— Start of INPUT DATA —

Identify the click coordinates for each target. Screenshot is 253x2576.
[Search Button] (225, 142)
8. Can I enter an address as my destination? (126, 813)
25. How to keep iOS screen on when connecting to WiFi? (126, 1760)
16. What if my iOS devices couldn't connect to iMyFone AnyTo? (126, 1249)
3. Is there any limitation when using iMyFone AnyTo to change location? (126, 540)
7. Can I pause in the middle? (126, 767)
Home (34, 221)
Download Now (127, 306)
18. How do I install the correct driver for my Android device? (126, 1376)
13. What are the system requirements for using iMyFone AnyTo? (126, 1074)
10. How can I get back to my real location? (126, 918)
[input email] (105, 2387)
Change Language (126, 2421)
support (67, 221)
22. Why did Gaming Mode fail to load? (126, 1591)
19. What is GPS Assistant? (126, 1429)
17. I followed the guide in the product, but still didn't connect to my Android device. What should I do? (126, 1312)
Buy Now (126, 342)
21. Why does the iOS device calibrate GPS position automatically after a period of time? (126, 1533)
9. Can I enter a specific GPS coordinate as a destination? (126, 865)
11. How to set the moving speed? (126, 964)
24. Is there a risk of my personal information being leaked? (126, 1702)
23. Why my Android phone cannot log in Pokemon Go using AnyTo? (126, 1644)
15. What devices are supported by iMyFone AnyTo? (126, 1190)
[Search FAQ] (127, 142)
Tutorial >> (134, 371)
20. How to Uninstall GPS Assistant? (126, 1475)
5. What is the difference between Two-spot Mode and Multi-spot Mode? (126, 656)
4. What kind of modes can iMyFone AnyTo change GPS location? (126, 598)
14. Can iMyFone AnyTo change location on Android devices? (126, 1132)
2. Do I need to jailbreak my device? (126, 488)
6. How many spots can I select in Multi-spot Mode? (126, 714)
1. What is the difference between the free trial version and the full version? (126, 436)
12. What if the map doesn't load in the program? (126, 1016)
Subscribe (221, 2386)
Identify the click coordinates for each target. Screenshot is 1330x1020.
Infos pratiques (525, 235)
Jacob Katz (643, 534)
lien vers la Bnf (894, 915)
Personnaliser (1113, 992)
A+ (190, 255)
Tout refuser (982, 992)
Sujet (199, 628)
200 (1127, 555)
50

— End of INPUT DATA —

GOAL: Please lay out the lines of the material as a JSON list of strings, one string per line and no blank lines, starting at the line that contains "19. What is GPS Assistant? (126, 1429)" and ending at the line that contains "1. What is the", both included.

EXPECTED OUTPUT:
[
  "19. What is GPS Assistant? (126, 1429)",
  "17. I followed the guide in the product, but still didn't connect to my Android device. What should I do? (126, 1312)",
  "Buy Now (126, 342)",
  "21. Why does the iOS device calibrate GPS position automatically after a period of time? (126, 1533)",
  "9. Can I enter a specific GPS coordinate as a destination? (126, 865)",
  "11. How to set the moving speed? (126, 964)",
  "24. Is there a risk of my personal information being leaked? (126, 1702)",
  "23. Why my Android phone cannot log in Pokemon Go using AnyTo? (126, 1644)",
  "15. What devices are supported by iMyFone AnyTo? (126, 1190)",
  "[Search FAQ] (127, 142)",
  "Tutorial >> (134, 371)",
  "20. How to Uninstall GPS Assistant? (126, 1475)",
  "5. What is the difference between Two-spot Mode and Multi-spot Mode? (126, 656)",
  "4. What kind of modes can iMyFone AnyTo change GPS location? (126, 598)",
  "14. Can iMyFone AnyTo change location on Android devices? (126, 1132)",
  "2. Do I need to jailbreak my device? (126, 488)",
  "6. How many spots can I select in Multi-spot Mode? (126, 714)",
  "1. What is the difference between the free trial version and the full version? (126, 436)"
]